--- Start Records to process ---
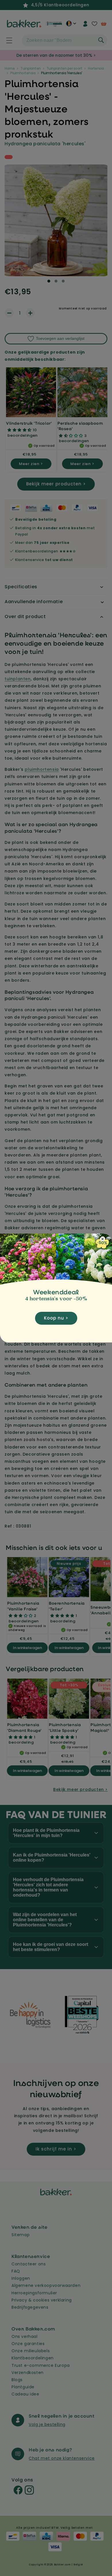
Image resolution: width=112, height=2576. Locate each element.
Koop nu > (56, 1318)
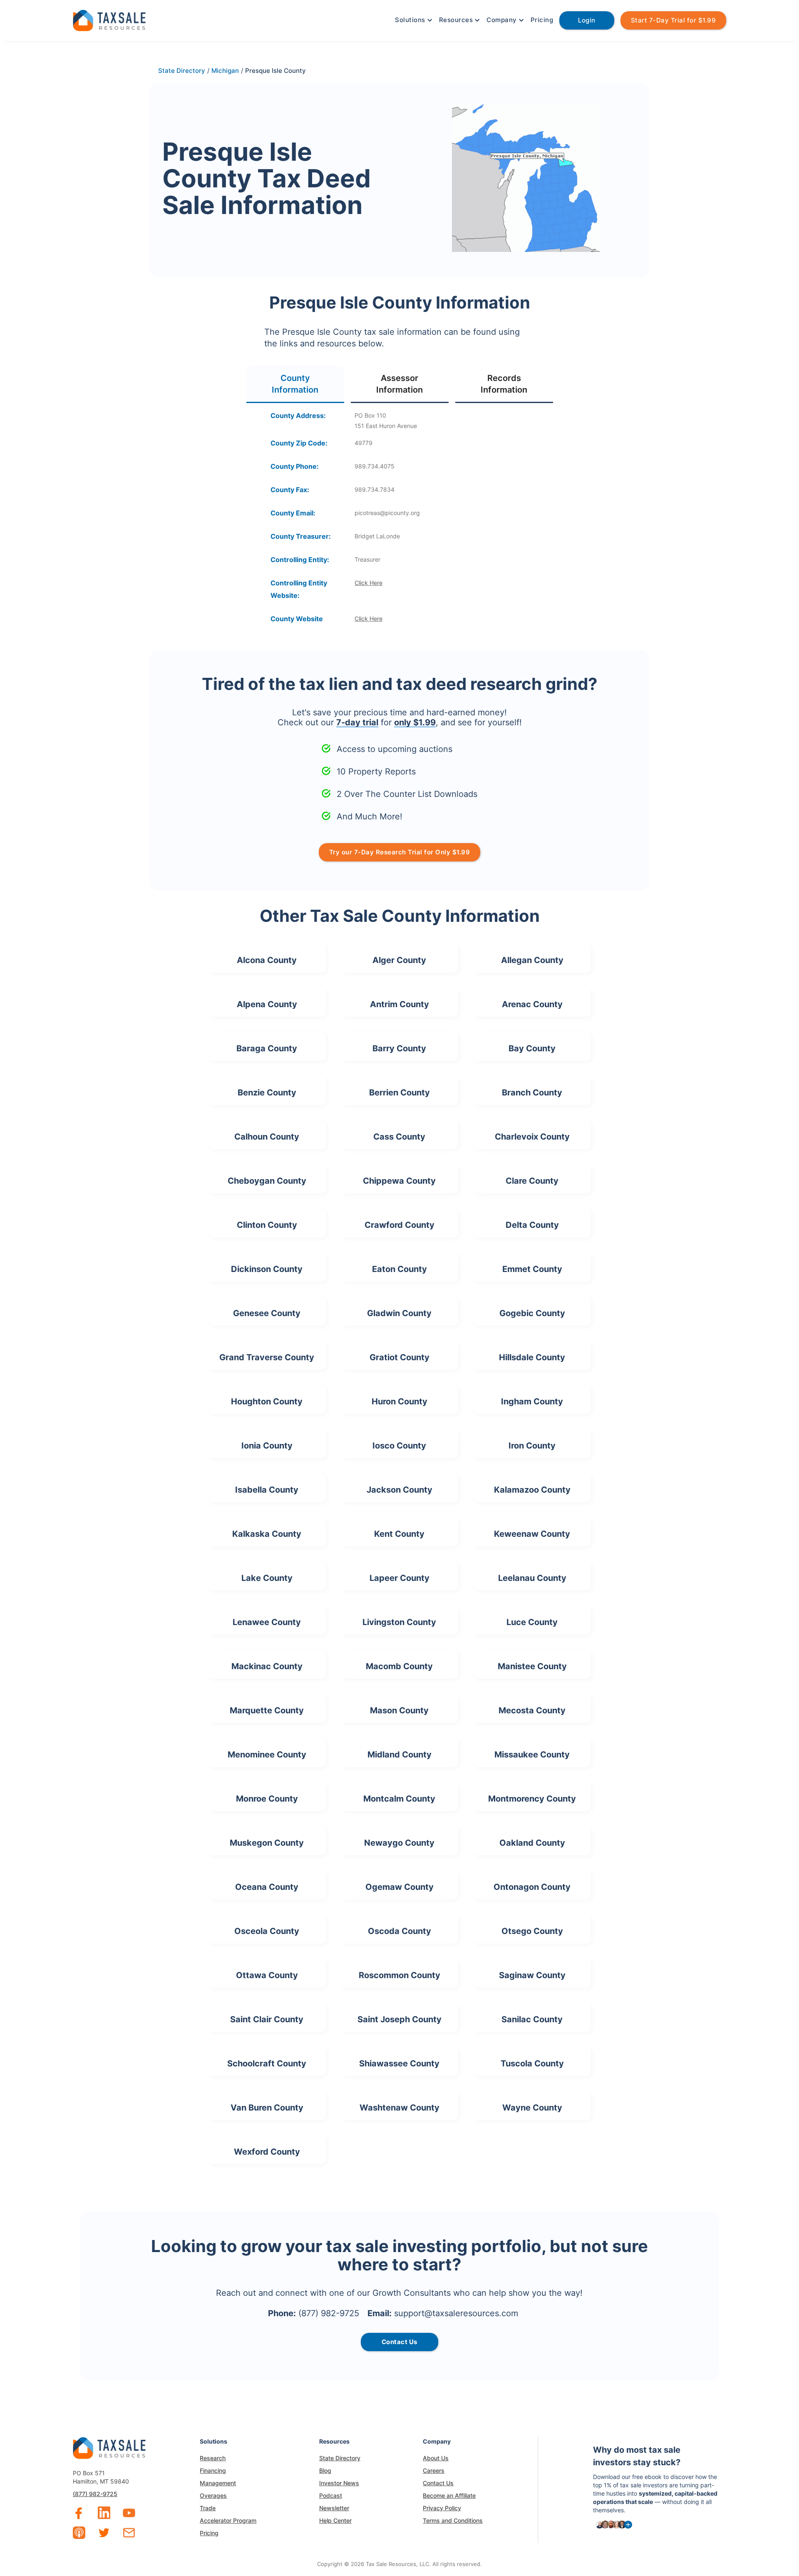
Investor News (339, 2482)
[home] (109, 19)
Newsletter (334, 2507)
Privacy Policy (442, 2507)
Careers (433, 2470)
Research (213, 2458)
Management (218, 2482)
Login (587, 20)
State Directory (339, 2458)
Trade (208, 2507)
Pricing (542, 20)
--- End Records to process ---
• Directions
Put all the material above into a two-column CSV with the headers "input" and "output", one row per answer, where "input" holds the text that the answer responds to and "output" holds the answer. Wrap each field in double quotes, replace any line breaks with spaces, and leave out the pictures.

• Exercise output
input,output
"Image resolution: width=112, height=2576. Locate each element. Koop nu >","(56, 1318)"
"Investor News","(339, 2482)"
"[home]","(109, 19)"
"Newsletter","(334, 2507)"
"Privacy Policy","(442, 2507)"
"Careers","(433, 2470)"
"Research","(213, 2458)"
"Management","(218, 2482)"
"Login","(587, 20)"
"State Directory","(339, 2458)"
"Trade","(208, 2507)"
"Pricing","(542, 20)"